- **DOCUMENT SECTION**:
Online video overtakes social media as the fastest-growing channel for the first time in past decade
Online video is now predicted to be the fastest-growing channel over the next three years: Zenith forecasts it will grow 15.4 per cent a year on average between 2021 and 2024, driven by the rapid development of connected TV, ad-funded video-on-demand, streaming and other video formats. Connected TV is now a mainstream video platform in the US, with a higher penetration than cable TV, and is becoming established in other markets, especially in Western Europe and Asia Pacific. The introduction of cheaper ad-funded tiers by SVOD services like Netflix and Disney+ will boost growth further by providing new high-quality environments for brand communication. Mixed video-on-demand models that combined subscriptions with advertising will also help online video audiences continue to grow across the world by recruiting consumers unwilling or unable to afford the growing roster of subscription-only services. Zenith expects online video adspend to rise from US$62 billion in 2021 to US$95 billion in 2024.
Online video will overtake social media, the fastest-growing channel for the previous nine years. Social media adspend (which includes video ads in social media feeds) is still forecast to grow at an average rate of 15.1% a year between 2021 and 2024, propelled by rising competition among platforms that is driving continued innovation on formats and closer integration with commerce. Zenith forecasts social media adspend will rise from US$153 billion in 2021 to US$187 billion in 2022, when it will account for 25 per cent of expenditure on advertising across all media.
Cinema and out-of-home will take third and fourth place among the fastest-growing media, averaging 11.9 per cent and eight per cent annual growth between 2021 and 2024 respectively. They have ground to make up from losses they suffered when cinemas were closed, and consumers were confined indoors. Many brands forced to find alternatives, often digital, have found them effective, and see little need to shift their budgets back. Zenith expects cinema adspend to reach US$3.9 billion in 2024, well below its pre-pandemic level of US$4.8 billion in 2019, while out-of-home will reach US$45.0 billion in 2024, exceeding the US$42.3 billion it achieved in 2019.
Linear television advertising is forecast to grow by 1.1 per cent a year on average between 2021 and 2024, from US$173.6 billion to US$179.2 billion, as price rises continue to compensate for loss of audiences. This ongoing decline in reach and efficiency will drive brands to digital channels, however, including online video. Television’s share of total adspend is forecast to fall from 24.6 per cent in 2021 to 20.8 per cent in 2024, while online video’s share increases from 8.8 per cent to 11.1 per cent.

- **ACTIVITY A**:
Answer these questions from the ad-spending forecast:
(i) What average annual growth rate does Zenith forecast for online video between 2021 and 2024?
(ii) For how many previous years was social media the fastest-growing channel?
(iii) What was cinema adspend in 2019?
- **ACTIVITY B**: Echo the part of the ad-spending forecast that begins at the words "Online video will" and stops after "across all media.".

- **DATASET EXCERPT**:
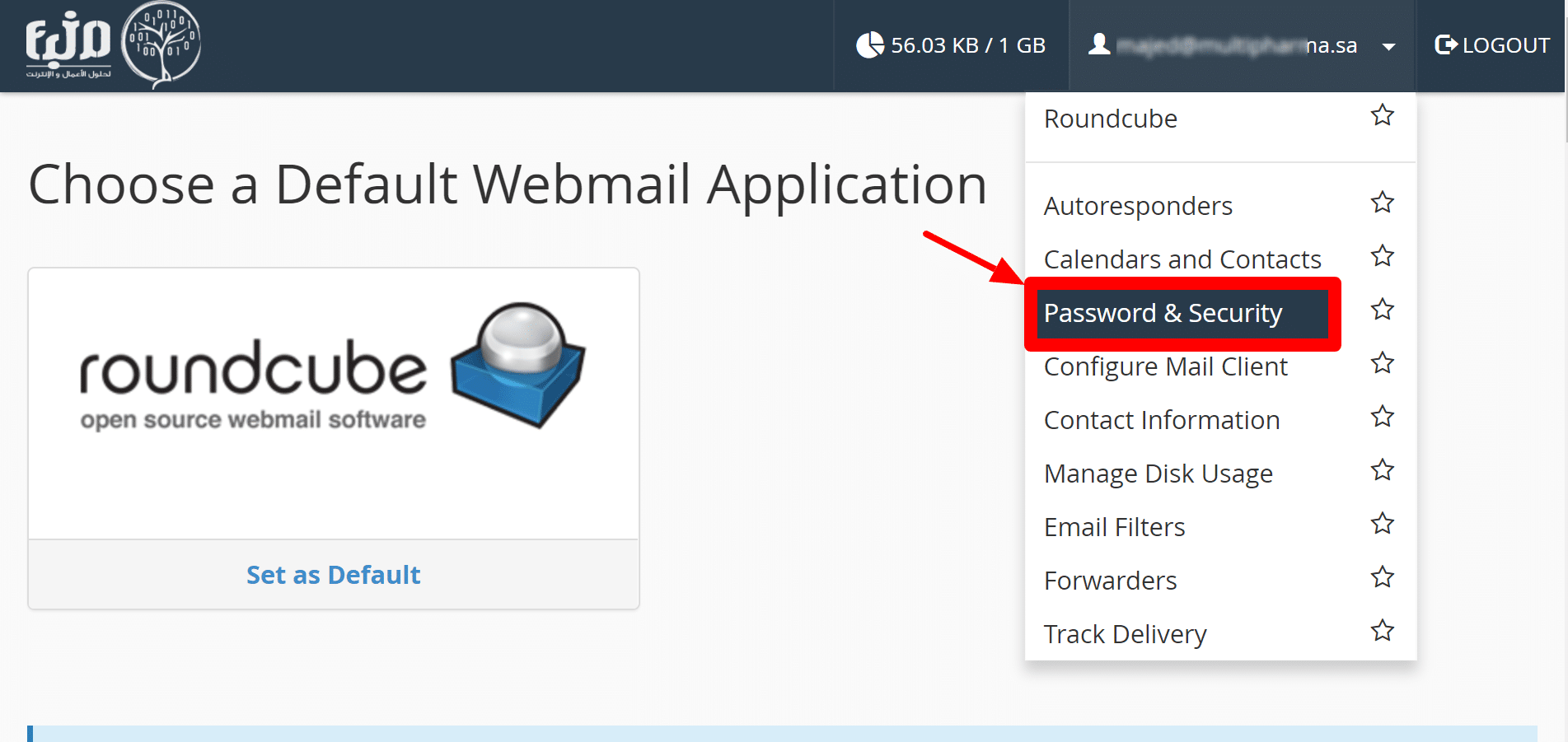
Task: Toggle star for Calendars and Contacts
Action: coord(1382,256)
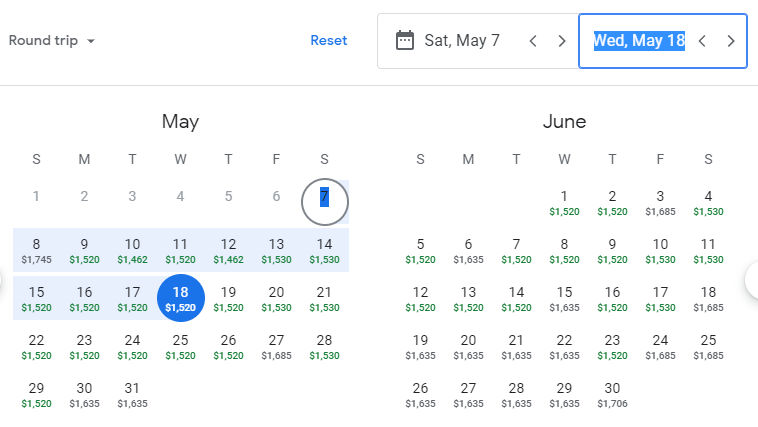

- **TASK OUTPUT A**:
(i) 15.4 per cent a year
(ii) Nine years
(iii) US$4.8 billion

- **TASK OUTPUT B**:
Online video will overtake social media, the fastest-growing channel for the previous nine years. Social media adspend (which includes video ads in social media feeds) is still forecast to grow at an average rate of 15.1% a year between 2021 and 2024, propelled by rising competition among platforms that is driving continued innovation on formats and closer integration with commerce. Zenith forecasts social media adspend will rise from US$153 billion in 2021 to US$187 billion in 2022, when it will account for 25 per cent of expenditure on advertising across all media.